START Dataset records
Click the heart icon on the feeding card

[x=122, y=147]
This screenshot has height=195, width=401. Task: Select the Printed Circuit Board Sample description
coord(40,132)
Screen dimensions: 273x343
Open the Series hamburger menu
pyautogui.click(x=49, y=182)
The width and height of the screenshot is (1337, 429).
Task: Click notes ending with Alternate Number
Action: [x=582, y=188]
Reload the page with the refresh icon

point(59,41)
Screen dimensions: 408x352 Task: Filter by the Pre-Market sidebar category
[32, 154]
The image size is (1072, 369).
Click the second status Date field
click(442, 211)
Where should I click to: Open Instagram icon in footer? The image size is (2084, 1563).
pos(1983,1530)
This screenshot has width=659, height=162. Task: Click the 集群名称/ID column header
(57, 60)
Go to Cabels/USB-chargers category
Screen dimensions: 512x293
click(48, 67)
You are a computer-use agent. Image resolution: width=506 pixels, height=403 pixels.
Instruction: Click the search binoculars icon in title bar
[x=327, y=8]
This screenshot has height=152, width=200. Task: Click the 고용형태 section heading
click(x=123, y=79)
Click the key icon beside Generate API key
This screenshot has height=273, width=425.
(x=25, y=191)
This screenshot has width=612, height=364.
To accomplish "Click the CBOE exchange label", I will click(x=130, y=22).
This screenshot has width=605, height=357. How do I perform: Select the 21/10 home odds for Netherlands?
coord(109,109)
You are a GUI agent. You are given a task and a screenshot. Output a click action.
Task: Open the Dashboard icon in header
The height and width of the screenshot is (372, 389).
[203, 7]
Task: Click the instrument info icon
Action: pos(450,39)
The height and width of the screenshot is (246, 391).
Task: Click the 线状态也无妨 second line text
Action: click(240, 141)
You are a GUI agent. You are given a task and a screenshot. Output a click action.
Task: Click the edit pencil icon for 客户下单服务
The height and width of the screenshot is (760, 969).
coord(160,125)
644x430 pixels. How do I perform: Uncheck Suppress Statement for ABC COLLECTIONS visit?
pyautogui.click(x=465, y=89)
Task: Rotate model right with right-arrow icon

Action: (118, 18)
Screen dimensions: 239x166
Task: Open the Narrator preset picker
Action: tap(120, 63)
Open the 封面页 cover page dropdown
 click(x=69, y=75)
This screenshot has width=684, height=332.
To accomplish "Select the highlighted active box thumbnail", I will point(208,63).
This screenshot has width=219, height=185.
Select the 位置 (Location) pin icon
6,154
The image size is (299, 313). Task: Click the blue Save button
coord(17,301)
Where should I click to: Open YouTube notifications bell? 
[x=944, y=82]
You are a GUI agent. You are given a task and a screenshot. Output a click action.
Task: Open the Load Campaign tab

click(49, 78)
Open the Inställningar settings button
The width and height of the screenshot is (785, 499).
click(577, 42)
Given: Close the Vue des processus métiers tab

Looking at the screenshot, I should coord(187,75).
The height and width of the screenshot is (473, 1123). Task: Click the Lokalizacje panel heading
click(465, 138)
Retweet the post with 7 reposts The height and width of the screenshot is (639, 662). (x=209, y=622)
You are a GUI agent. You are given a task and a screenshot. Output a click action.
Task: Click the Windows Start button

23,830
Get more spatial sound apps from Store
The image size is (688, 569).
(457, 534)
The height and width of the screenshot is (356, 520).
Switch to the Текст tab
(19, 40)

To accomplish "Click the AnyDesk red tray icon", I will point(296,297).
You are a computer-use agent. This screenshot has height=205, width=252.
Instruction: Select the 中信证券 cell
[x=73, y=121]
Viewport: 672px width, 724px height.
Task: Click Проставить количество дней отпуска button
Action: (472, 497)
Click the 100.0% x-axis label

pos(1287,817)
END Dataset records
▶ _Goal of the exercise_
Only one stretch of the entries above is wanted: the lines from the one containing "Given: Close the" through the one containing "Get more spatial sound apps from Store". Please reproduce it exactly.

▶ _Solution to this task_
Given: Close the Vue des processus métiers tab

Looking at the screenshot, I should coord(187,75).
The height and width of the screenshot is (473, 1123). Task: Click the Lokalizacje panel heading
click(465, 138)
Retweet the post with 7 reposts The height and width of the screenshot is (639, 662). (x=209, y=622)
You are a GUI agent. You are given a task and a screenshot. Output a click action.
Task: Click the Windows Start button

23,830
Get more spatial sound apps from Store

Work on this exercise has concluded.